The other new robotic welding component, the Lincoln Electric System 5 single-zone, fixed table system, comes completely assembled and ready to use. It incorporates the Lincoln Electric Power Wave® i400 power source, AutoDrive® 4R100 wire drive, as well as a FANUC® ARC Mate® 100iC Robot with six high-speed axes for maximum flexibility.
Lincoln Electric’s Automation Division also worked with the College to develop a welding automation curriculum that easily can be modified or expanded if the program changes or if the college adds new or additional equipment.
“You can’t build a program around one cell or do just a straight classroom lecture on automated welding,” Baber says. “Our students need to have a hands-on approach where they get in and use the equipment and understand the programming techniques. We also want to instruct them on the maintenance aspects of this technology. This new curriculum reflects all of this and is in line with entry level welder specs, as well as more advanced certifications and training.”

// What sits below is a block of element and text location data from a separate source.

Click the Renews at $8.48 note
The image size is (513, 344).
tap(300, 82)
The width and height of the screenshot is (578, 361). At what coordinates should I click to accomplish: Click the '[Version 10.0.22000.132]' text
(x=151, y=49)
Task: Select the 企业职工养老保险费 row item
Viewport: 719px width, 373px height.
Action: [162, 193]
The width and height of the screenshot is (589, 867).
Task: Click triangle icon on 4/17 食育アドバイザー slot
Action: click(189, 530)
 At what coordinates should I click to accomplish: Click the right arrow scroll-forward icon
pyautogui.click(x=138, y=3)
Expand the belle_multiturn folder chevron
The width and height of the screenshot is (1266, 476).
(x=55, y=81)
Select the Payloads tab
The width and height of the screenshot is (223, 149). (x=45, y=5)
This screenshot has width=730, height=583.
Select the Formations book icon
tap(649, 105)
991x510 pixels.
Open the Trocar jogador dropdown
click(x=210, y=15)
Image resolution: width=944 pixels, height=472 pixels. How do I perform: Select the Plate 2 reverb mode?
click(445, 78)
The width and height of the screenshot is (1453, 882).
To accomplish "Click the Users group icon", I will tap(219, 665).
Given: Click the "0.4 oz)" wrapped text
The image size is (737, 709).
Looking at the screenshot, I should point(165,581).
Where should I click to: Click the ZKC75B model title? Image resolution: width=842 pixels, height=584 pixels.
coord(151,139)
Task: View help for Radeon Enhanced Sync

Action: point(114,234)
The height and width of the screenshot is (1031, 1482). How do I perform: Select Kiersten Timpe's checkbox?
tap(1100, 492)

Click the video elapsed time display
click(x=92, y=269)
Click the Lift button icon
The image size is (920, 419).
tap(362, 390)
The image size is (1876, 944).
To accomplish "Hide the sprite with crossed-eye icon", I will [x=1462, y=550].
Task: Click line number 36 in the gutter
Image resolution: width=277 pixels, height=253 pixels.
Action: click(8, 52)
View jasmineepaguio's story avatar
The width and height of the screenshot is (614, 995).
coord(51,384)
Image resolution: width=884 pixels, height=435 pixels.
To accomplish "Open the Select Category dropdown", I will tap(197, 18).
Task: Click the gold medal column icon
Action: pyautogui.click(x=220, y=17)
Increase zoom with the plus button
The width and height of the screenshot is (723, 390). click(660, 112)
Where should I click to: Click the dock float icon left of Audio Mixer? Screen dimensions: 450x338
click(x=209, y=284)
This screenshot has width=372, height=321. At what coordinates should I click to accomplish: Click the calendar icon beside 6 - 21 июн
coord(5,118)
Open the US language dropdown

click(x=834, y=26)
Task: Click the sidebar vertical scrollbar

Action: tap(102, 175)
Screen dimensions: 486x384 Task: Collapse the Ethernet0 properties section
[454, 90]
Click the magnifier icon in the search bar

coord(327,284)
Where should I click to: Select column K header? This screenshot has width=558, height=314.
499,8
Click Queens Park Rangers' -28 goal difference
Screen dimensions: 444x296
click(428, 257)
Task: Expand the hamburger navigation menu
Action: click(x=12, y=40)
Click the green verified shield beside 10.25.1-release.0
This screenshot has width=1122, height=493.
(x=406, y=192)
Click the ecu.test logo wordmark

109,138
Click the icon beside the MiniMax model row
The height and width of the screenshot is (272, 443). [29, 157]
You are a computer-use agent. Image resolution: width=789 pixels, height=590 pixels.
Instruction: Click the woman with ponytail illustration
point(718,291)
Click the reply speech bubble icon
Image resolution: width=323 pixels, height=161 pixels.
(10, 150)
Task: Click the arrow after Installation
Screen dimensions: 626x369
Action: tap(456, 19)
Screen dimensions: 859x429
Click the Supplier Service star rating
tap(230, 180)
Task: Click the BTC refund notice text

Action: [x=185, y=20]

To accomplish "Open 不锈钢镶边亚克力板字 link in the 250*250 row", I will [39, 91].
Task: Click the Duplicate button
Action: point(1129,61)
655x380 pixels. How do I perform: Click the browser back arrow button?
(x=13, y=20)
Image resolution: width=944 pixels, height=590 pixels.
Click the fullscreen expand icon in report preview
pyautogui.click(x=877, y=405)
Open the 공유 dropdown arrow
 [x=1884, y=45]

“We take economic development seriously at our college,” Houser says. “We help employers fill entry level jobs with well-qualified students and also provide workforce training and development programs. It all comes down to continually helping current welders build on their skill sets and also to attracting a quality skilled workforce of the future.”
Recently, the college held its own “Discovering Careers” program showcasing all of the college’s CTE offerings, bringing more than 3,000 middle-school and high-school students and their parents to the campus. Welding demonstrations were one of the event’s most popular activities.
On these outings, Baber also brings along the VRTEX® 360, which he views as an important tool not only for classroom teaching but also for recruitment. He says that during recent outreach events and junior high institute workshops, students have been excited to try welding in virtual environments.
“We usually have kids lined up all day for that,” he says. “In fact, many of the participants who tried the VRTEX® 360 during our outreach events became motivated to try the hands-on live welding processes that were available on our welding road show trailer. We hook many kids through the virtual reality, encourage them to try the real deal, and ask them to consider a career in welding. We need to engage them early because they truly are the welding industry’s future.”